Nitesh Rane took this test on Tuesday the 22nd of June and came out with flying colours. His three-year-old outfit, Swabhiman, made it to the front pages of every city newspaper for putting such a huge spoke in the rumbling wheels of the city that the city stalled and came to a halt for one whole day. All Nitesh had to do was to say to his men, “Go get them Rufus” or its equivalent in Sindhudurg-Chembur lingo, and off they bounded and smashed up 200 autos and taxis. The remaining one lakh ricks and 55,000 taxis ran off the roads and hid.

The entrenched union leaders whom we have learned to live with, claimed not to have called the strike. “Why would we,” they argued, aggrieved, “when the government had already set the date for talks on the fare hike we were asking for?” So when the strike happened, they were left with their mouths open. The venerable A. L. Quadros had to shut even that when the Shiv Sena’s Mumbai Taxi Chalak Malak Sena asked the gathered media who the hell he was to be asked to speak for taximen? Quadros didn’t even twirl his considerably weighty whiskers in answer to that question. He simply turned tail and walked away.

But it was Nitesh Rane who had won the day. The following day the Press carried his utterly reasonable statement on the previous day’s victory. His aim had never been, he said, to inconvenience the public (had someone been insensitive enough to suspect him of that?) No, No, No. All he had wanted to do was to help the poor rickshawallas whose numbers his union commanded. Since this was said with an admirably straight face and justifiable pride, the Press quoted him without comment. He has thus lived up to the name of his outfit, SWABHIMAN. Pride in self.

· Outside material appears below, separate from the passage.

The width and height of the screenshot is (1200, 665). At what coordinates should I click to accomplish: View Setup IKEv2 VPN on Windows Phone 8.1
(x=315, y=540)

As I said earlier, two events mark the rise of a political menace. With not a single taxi or rickshaw on the roads on Tuesday, Nitesh Rane has vaulted clear over the first bar; and the proof of this triumph is in the birthday greetings. They congratulate him, their “dashing, dynamic saheb” (yes, he’s already that! We live in fast moving times) on growing up by one year on June 23. As for us, we must now find a way of living with this added dash and dynamism on our streets!